In the Rangers opener against the Kings Callahan played his type of game and had a huge impact recording an important goal to help spark a lifeless team and recording a tremendous 11 shots on goal. Since then his game has seemingly declined and his impact has been non-existent in the outcome of games, which is not what the Rangers need from his both as their captain and as a player who was given a new contract based on last year’s production. The question has to be asked; What is wrong with Ryan Callahan?
The two easiest theories revolve around Callahan either nursing some sort of injury that is not being publicly talked about or that he is simply pressing trying to live up to his contract/being named captain.
Playing through an injury is the one that many will naturally gravitate to because his lack of impact both on the scoresheet and in the regular flow of the game. Injury could be why he does does not seem to be forechecking quite the same way he has his entire career, throwing his body around with reckless abandon, but there doesn’t seem to be an obvious ailment.
Callahan pressing over the contract or being elevated to captain of the team is a natural concern that you have with all players trying to prove they deserve what the organization gave them. Solving that can be more difficult because it is purely mental as all Callahan has to do to prove he is worthy of both the contract and the captaincy is play Ryan Callahan hockey. Gripping the stick tighter is not going to make the puck go in. Looking for the perfect pass or shot is not going get more points in the boxscore or end of season stat count. Play the same honest hockey that he has played his entire career and the results will be there.
Beyond those two main theories the most noticeable issue for Callahan appears to be him misreading the play significantly more often than we normally see from Callahan. Against Calgary there was a prime example as Brandon Dubinsky drove the zone and fired a backhander toward the net leading to a rebound right out front, but instead of Callahan crashing the net as he typically does he was still in the slot allowing Calgary to clear the puck out of danger. There were other plays where on odd-man rushes he was the one drifting to the wing while letting Ryan McDonagh be the one driving hard to the net. All of these types of things are unlike Callahan and the way he has always played.
An interesting idea that is pure speculation on my part is if Callahan is playing a slightly different game this year because he doesn’t want to get hurt and miss significant time like last season. The worth of Callahan to the lineup is massive as was seen in his absence during the playoffs and it is the double edged sword when discussing him. The Rangers need him to play with that reckless disregard for his own health while on the ice, but they also need him to stay healthy and the way he plays (blocking shots, delivering hits), at his best, lends itself to him getting injured.

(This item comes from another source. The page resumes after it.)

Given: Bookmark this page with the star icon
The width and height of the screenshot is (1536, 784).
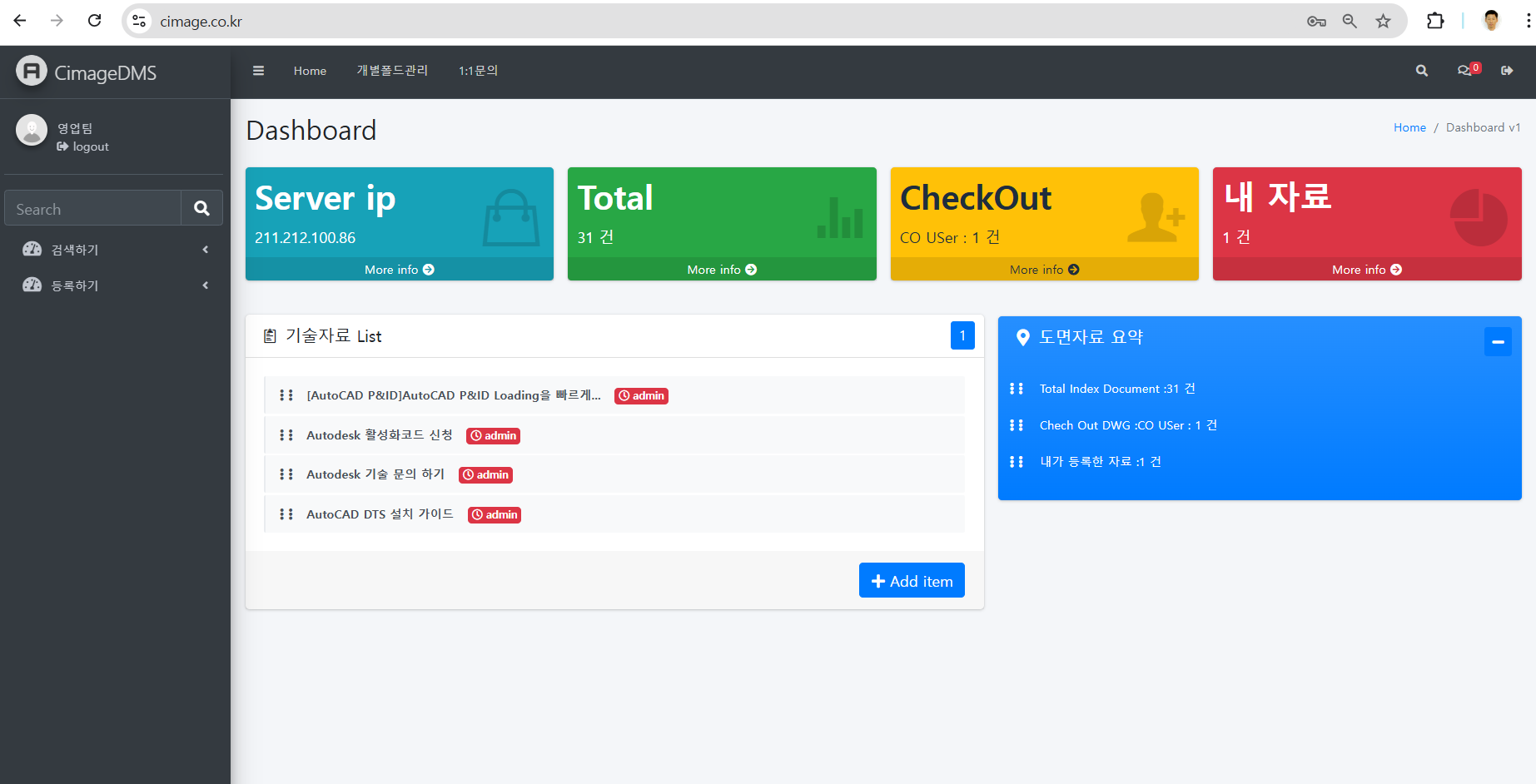Looking at the screenshot, I should (x=1383, y=22).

Those expecting Callahan to continue last seasons .8 point per game pace were always likely to be disappointed because of how drastically it differed from his prior statistical output, but those will more reasonable expectations of 25-30 goals and 55 points will likely get what they are looking for when the season is over. Whatever the issue is for Ryan Callahan over the past few games, the New York Rangers need him to figure it out quick or they are going to continue to struggle to find their stride as a team, instead relying on Henrik Lundqvist to save them long enough for the team to steal some points.